## TASK STATEMENT:
Pick out every line in the entries below that contains the string "header", and copy each of those lines in full. Case counts.

## WORKING DATA:

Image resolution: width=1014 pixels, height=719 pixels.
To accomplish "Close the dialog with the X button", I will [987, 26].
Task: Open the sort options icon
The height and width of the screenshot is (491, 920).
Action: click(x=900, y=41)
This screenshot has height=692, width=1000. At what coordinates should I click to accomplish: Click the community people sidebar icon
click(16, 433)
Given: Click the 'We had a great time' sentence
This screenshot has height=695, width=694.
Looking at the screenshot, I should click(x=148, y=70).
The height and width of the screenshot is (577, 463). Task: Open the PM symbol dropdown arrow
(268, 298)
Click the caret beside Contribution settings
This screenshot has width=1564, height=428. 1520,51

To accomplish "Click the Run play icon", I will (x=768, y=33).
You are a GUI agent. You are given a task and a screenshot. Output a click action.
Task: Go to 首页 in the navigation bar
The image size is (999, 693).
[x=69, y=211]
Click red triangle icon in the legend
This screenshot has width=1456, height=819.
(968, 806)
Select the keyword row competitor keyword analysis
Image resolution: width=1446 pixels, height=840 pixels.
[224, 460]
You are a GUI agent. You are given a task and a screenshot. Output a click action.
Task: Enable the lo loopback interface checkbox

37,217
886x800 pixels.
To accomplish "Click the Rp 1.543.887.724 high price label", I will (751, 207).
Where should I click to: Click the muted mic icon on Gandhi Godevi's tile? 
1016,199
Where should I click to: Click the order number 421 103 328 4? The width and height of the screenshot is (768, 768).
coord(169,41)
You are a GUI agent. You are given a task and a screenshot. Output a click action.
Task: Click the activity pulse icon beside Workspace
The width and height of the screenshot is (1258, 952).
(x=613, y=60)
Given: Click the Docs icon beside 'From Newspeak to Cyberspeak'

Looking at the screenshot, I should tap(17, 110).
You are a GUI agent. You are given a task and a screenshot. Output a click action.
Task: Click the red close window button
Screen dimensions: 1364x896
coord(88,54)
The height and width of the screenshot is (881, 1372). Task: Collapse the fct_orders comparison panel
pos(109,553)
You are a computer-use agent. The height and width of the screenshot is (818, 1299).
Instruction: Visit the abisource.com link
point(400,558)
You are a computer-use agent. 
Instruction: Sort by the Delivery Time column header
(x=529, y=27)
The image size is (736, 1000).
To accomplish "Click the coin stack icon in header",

## WRITTEN ANSWER:
Instruction: Sort by the Delivery Time column header
To accomplish "Click the coin stack icon in header",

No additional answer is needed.